Cyber security election experts almost universally pan the touch screen technology, so much so that most states have switched back to voter-marked paper ballots. The ExpressVote XL, which uses Windows 7, is also about to become even less secure as Microsoft announced last year that it will no longer be providing software updates for the program. The machine also only prints ballot verifications in English, violating New York State Election Law. The Daily News editorialized against these machines.

"There is no common sense or legal justification for permitting taxpayer money to be spent to purchase outmoded voting machines with known security issues and vulnerable to new security risks. Computers, like the ExpressVote XL which run elderly, long-superseded operating systems or software, are truly outmoded before they are even purchased," writes Susan Lerner, Executive Director of Common Cause/NY in her public testimony.

"The New York State Board of Elections (NYBOSE) should vote down the certification of the ExpressVote XL. In the middle of a pandemic, New York should not be spending millions of dollars on insecure, hackable and obsolete machines. The fact that this machine does not allow non-English speaking voters to independently verify their vote is a fatal flaw under NY Election Law. We are jeopardizing our future elections by allowing counties to purchase these machines. New York should stick with the gold standard - voter marked paper ballots which voters themselves place in a scanner. As lawmakers, we have worked tirelessly to reform New York's election laws -- this would be a huge step backwards," said Assembly Members Ron Kim, Yuh-Line Niou, Emily Gallagher, Sarah Clark, Linda Rosenthal, Robert Carroll, Anna Kelles, Amanda Septimo, and Harvey Epstein, and Senator Liz Krueger.

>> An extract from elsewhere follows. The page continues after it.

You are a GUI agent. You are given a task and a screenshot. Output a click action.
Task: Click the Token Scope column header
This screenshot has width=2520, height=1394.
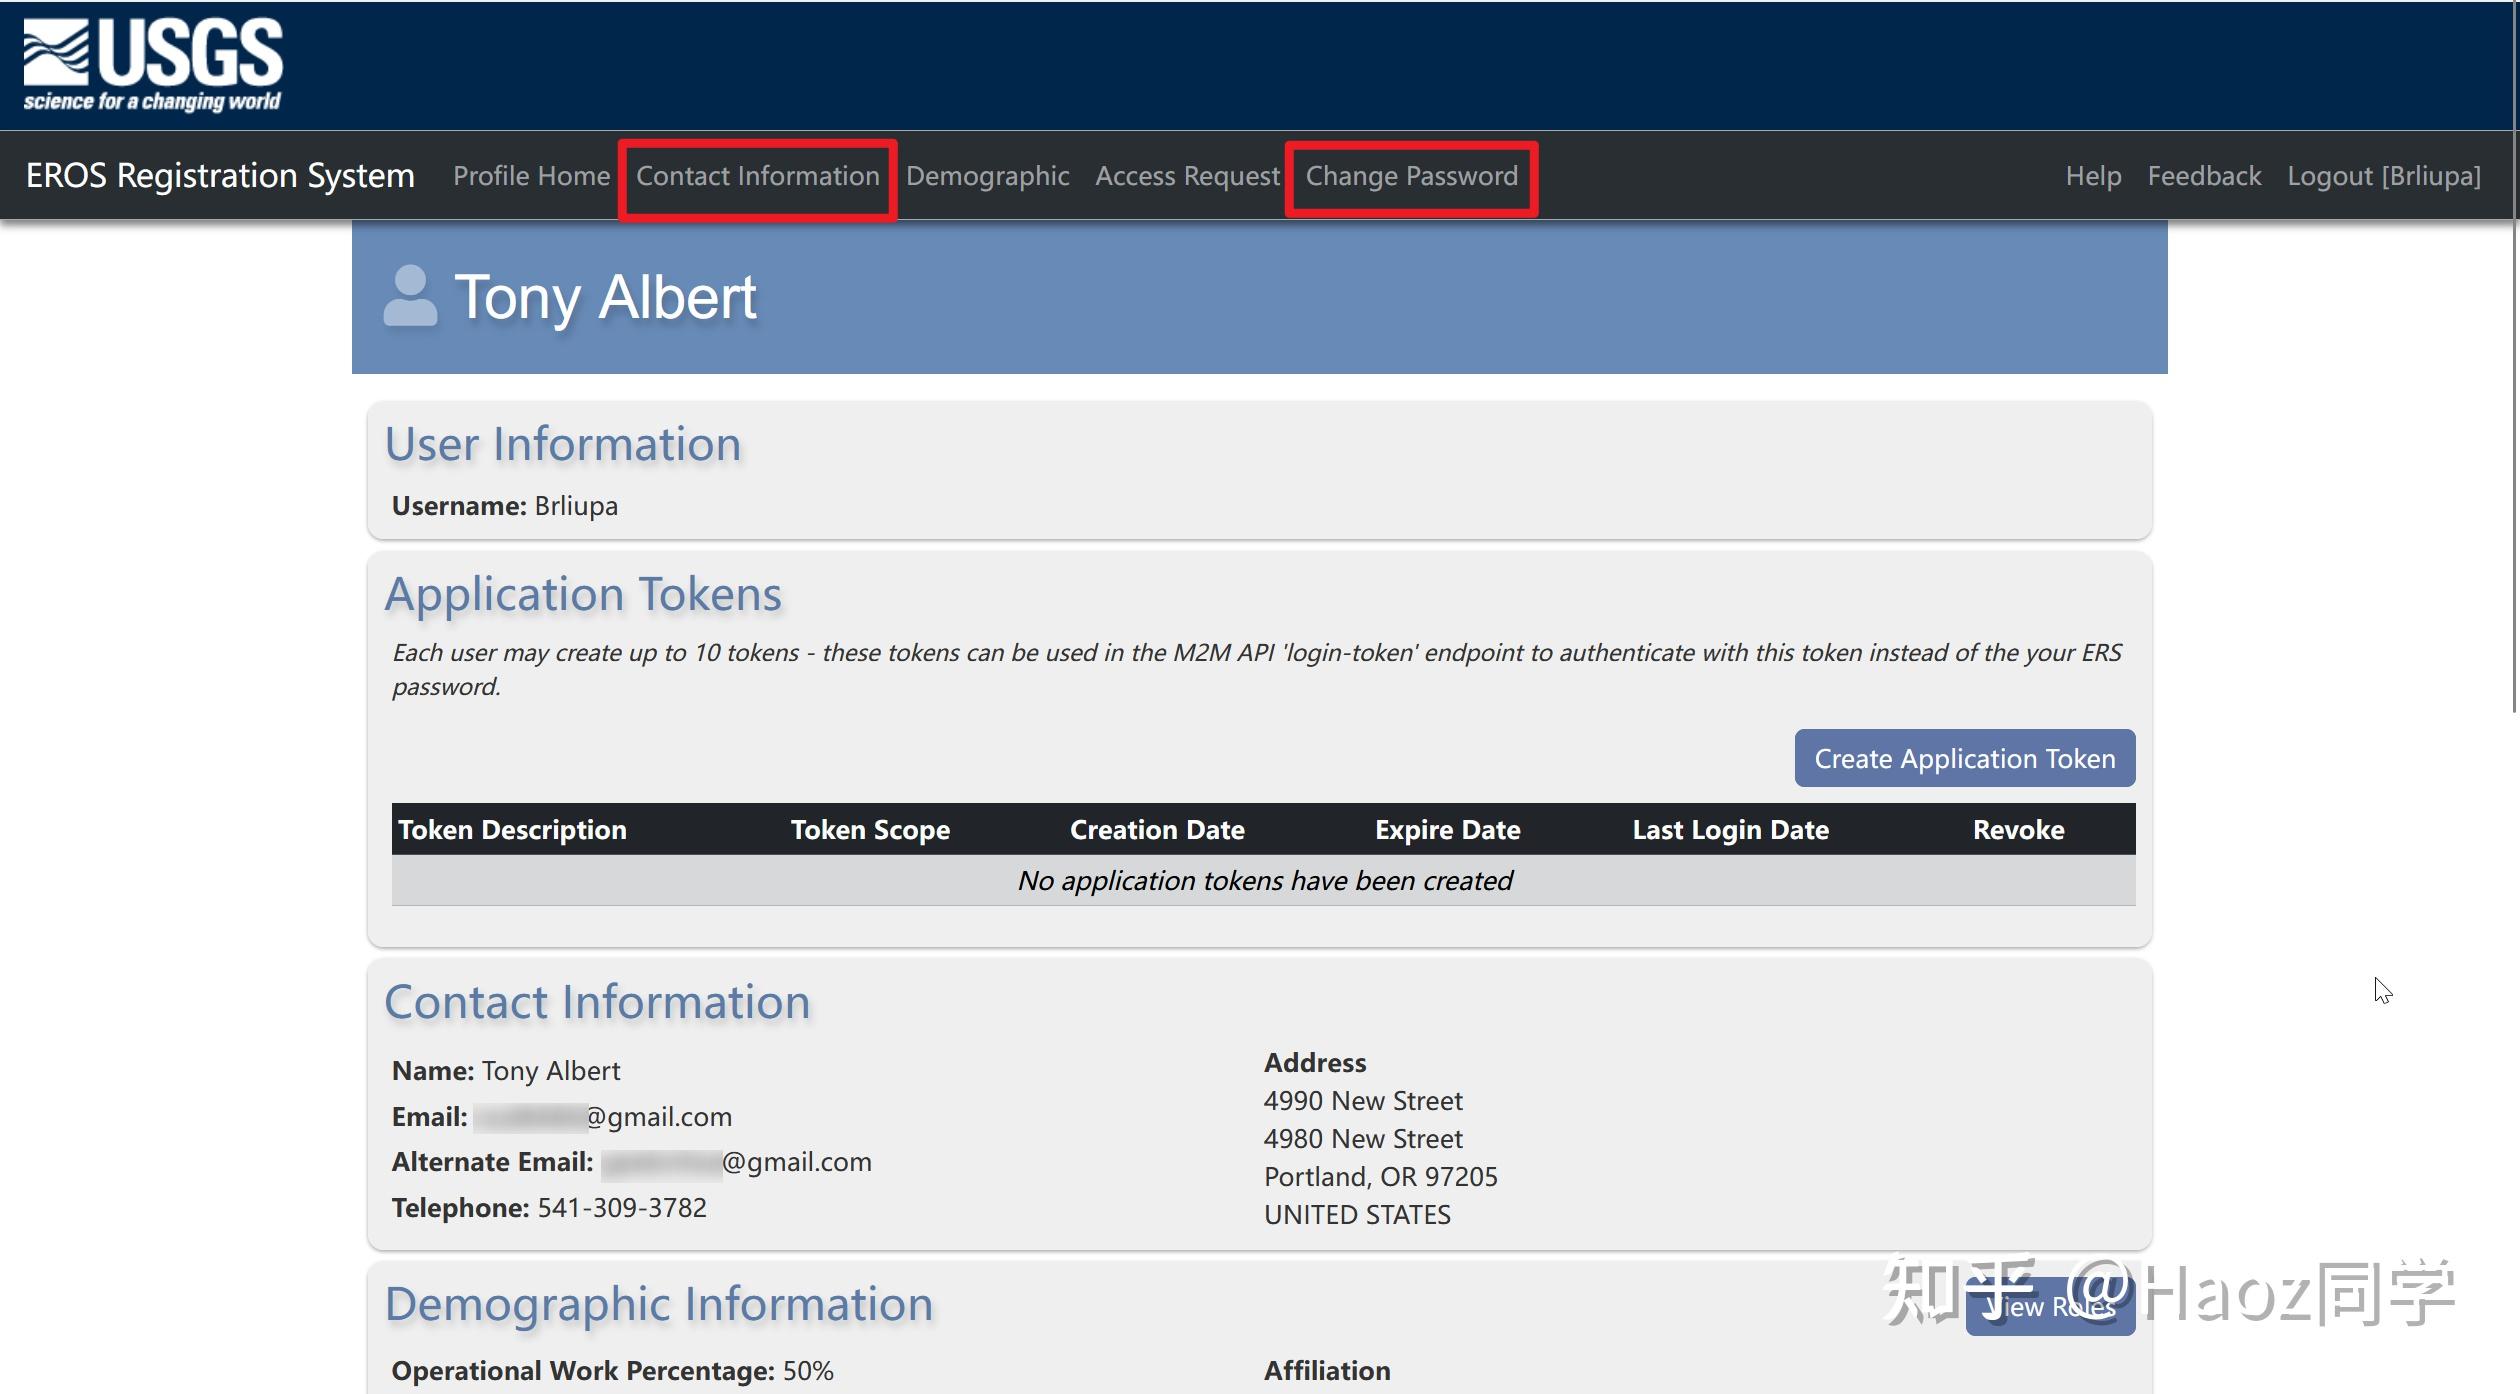coord(870,829)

"All across the nation, we are seeing how even the fairest elections are but one pillar protecting our fragile democracy. Voter suppression is at an all-time high, and extremist politicians are capitalizing on potential vulnerabilities in our electoral system. We rely on our local and state Boards of Elections to protect each and every single vote cast in our country," said Assemblymember Catalina Cruz. "On Thursday, the New York State Board of Elections will decide whether or not to certify the ES&S manufactured ExpressVote XL voting machines. As many advocates have warned, this machine is highly problematic: it produces unverifiable results, has malfunctioned in other states in recent elections, and, perhaps worst of all, cannot even print non-English ballots. There are no circumstances under which the State Board of Elections should authorize this substandard product for use in our elections, especially at a time when voting rights are under assault. New York cannot take a step backward and allow the use of an unreliable machine that cannot be trusted. No way, no how, no ExpressVote XL.

Common Cause released a report last year called "The ExpressVote XL: Bad for New York's Elections." Common Cause argues New York should not purchase the ExpressVote XL because it is:

  • Vulnerable to cyber attacks and hardware malfunctions
  • ExpressVote XL machines do not leave a secure paper trail, making results easier to hack. According to a recent study, only 40% of voters reviewed their ballot for accuracy after submission and only about 7% informed a poll worker if something was wrong. The study concludes that a hacker could easily change the results of 1% or 2% of votes without anyone noticing.
  • The 14 states that use ballot-marking devices have begun to phase them out.
  • Touchscreens malfunction and can cause long lines for voters. For example, in Pennsylvania, roughly 30% of the machines allowed voters to select only some candidates' names, and not others.
  • Prone to undercounting votes
  • In a race in Pennsylvania, a candidate was recorded as having 164 votes on election night, but after a manual recount the same candidate had over 26,000 votes, winning the race.
  • Expensive
  • The ExpressVote XL costs roughly $8,250 per unit. This is far more expensive than other voting machines. Additionally, it will cost more money to store and transport the machines.

ES&S, a voting machine company that makes the ExpressVote XL, has spent over $600,000 lobbying New York state officials.

Currently, Senator Myrie and Assemblywoman Paulin have legislation in the New York State legislature that would ban the use of hybrid voting machines like the ExpressVote XL.